The current schedule sets a trial for July 2015, but the challengers contend that provisions used in the May primary and primary runoff elections should be rolled back for the November general election.
North Carolina voters will go to the polls Nov. 4 to decide a U.S. Senate race of national interest – the contest between Sen. Kay Hagan, a Democrat from Greensboro, and Republican challenger, Thom Tillis, the N.C. House speaker.
Thomas Farr, a Raleigh attorney in private practice representing the state, contended that primary results showed an uptick in African-American voter turnout from the 2010 primary. Farr; Alexander Peters, deputy state attorney general; and Phil Strach, a private-practice attorney and husband of state elections director Kim Strach, argued that the challengers had failed to show significant problems from the new provisions.
They called the testimony from the challengers’ witnesses about the potential for voter intimidation and disenfranchisement as little more than “speculation” and “opinion.”
The challengers argued otherwise and urged the judge to return to the election rules in place before the General Assembly vote of 2013.
During the first three days of the hearing, the array of attorneys representing the challengers called 11 witnesses – voters, two Democratic legislators, a former elections official and two statistical analysts.
The case has received international publicity, in part, because of the provision requiring voters to have a photo ID at the polls in 2016.

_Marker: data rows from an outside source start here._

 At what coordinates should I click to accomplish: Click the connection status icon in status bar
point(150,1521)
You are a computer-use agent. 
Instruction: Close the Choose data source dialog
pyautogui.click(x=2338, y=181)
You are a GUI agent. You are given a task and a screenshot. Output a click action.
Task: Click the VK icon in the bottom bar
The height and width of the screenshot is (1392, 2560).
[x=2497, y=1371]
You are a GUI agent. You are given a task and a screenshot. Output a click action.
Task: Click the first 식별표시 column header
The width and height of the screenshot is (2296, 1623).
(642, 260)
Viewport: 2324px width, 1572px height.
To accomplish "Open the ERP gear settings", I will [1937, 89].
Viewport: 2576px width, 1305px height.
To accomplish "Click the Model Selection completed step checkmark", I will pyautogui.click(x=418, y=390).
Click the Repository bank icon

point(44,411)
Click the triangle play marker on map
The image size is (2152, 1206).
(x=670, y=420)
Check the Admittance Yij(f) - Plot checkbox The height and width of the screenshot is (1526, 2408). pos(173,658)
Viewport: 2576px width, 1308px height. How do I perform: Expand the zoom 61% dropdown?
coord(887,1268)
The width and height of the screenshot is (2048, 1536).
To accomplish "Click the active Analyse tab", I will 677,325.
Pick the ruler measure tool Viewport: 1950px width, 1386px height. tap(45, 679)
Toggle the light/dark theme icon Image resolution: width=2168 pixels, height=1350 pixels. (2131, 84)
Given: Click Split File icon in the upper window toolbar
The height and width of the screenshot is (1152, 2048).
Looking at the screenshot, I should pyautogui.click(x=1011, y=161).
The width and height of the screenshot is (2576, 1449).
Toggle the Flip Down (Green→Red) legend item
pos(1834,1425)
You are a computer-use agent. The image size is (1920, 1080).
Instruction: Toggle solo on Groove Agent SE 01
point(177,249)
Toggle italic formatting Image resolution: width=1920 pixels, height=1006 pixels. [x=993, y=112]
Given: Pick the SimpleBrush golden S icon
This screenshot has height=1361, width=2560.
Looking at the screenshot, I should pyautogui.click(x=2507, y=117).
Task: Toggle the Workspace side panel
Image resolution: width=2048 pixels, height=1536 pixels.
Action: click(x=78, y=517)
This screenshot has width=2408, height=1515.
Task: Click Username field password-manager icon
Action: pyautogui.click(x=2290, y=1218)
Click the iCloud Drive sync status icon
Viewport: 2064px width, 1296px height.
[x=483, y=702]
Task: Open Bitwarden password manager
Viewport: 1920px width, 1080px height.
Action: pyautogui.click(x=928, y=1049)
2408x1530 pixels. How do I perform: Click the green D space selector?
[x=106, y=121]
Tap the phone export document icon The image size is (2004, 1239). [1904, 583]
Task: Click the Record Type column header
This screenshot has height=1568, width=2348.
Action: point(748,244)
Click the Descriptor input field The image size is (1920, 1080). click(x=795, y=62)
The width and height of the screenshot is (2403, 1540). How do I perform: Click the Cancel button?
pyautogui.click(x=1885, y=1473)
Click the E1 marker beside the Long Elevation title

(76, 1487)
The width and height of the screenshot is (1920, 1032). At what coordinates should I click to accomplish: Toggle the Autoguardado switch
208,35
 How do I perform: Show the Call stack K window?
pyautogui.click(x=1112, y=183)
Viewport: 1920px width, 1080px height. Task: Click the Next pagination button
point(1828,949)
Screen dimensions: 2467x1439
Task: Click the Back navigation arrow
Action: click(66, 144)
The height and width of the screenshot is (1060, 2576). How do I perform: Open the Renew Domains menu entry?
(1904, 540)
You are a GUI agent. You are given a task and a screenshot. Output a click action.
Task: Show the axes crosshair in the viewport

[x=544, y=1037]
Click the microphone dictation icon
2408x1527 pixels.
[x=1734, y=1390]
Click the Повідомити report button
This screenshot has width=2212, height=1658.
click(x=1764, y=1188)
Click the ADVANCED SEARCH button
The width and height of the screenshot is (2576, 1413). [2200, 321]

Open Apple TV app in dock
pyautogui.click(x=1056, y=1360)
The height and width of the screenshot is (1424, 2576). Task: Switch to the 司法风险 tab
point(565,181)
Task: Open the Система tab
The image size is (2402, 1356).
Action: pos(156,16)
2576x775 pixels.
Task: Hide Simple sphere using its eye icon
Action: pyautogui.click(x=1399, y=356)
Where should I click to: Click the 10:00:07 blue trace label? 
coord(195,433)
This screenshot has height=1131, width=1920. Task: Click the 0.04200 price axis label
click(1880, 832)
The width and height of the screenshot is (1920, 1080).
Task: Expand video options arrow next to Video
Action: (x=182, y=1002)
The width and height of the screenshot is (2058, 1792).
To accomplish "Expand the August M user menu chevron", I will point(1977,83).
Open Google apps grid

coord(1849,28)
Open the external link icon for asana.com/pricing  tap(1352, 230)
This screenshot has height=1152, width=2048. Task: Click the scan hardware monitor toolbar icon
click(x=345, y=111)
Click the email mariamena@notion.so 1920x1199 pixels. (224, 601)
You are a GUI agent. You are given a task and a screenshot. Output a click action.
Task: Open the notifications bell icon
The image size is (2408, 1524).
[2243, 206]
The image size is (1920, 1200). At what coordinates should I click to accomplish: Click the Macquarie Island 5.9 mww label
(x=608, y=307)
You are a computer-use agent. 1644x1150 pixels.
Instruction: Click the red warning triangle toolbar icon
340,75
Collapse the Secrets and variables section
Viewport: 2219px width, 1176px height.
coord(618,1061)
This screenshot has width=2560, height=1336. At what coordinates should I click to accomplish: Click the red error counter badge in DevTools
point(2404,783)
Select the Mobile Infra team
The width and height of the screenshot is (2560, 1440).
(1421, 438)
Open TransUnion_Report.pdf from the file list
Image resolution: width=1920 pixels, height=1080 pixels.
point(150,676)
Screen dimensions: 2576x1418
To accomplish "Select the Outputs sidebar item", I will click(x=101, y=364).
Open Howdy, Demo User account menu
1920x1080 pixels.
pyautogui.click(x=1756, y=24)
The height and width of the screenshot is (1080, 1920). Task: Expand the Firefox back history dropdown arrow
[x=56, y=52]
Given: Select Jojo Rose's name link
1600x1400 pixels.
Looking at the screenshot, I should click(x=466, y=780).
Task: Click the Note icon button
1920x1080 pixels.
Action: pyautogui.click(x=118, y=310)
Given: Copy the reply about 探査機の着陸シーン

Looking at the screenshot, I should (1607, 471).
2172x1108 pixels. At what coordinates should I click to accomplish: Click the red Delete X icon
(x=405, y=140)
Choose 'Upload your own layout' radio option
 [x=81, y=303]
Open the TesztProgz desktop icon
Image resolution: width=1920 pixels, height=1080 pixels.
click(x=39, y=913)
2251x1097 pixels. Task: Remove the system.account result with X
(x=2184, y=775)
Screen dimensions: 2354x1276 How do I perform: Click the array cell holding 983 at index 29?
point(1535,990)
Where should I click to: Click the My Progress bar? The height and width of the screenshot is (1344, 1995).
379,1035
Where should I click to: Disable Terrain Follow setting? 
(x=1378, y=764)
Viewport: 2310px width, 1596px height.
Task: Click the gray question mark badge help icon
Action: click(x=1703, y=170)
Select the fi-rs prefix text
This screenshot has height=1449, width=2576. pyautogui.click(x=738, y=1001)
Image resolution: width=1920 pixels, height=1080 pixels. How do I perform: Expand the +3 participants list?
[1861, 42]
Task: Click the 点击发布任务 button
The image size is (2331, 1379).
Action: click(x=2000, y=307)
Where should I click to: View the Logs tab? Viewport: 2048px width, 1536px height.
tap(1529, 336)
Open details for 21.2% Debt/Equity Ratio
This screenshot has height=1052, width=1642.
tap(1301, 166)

The provision has been described by supporters as a way to prevent fraud. Critics hold up recent court decisions in Wisconsin, Pennsylvania and Arkansas striking down voter ID provisions and argue that such measures are meant to create an undue hardship on minorities and the poor, who often are more likely to support Democrats at the polls.
Attorneys representing the General Assembly, governor and state board of elections did not call any witnesses in the hearing this week. They cross-examined those called by the challengers and then spent nearly two hours on Thursday elaborating on their objections to the blocking of the 2013 changes in closing arguments. They argued that the 2013 rules had the same effect on all voters.
The attorneys for the state contended that though the challengers might disagree with the policies behind the law, debate on those differences would take place more appropriately in the political chambers of power, not in the courts. Their interpretations of voting statistics, they argued, did not show voter disenfranchisement.
“At the end of the day,” Farr said, “people are not robots. They have the ability to control their own conducts.”
But experts and voters earlier in the week testified about North Carolina’s long and established history of voter discrimination against blacks. Poll taxes were on the books until the 1920s. Black voters recalled this week having to pass literacy tests.
Barry Burden, a professor of political science at the University of Wisconsin in Madison, Wis., recounted a chapter in North Carolina history after the Civil War in which black men had been granted the right to vote and did so in large numbers. With that increase in participation came a push by white legislators to change the law to make it more difficult for blacks to vote, Burden said.
Those obstacles remained for many years, Burden testified, until 2000, when state legislators expanded opportunities for voters to cast their ballots early and to register the same day as they voted.
The challengers contend the election overhauls bill violates a section of the 1965 Voting Rights Act that was adopted to protect voters from racial discrimination.
They also contend it violates the 26th Amendment, which lowered the voting age to 18 in 1971.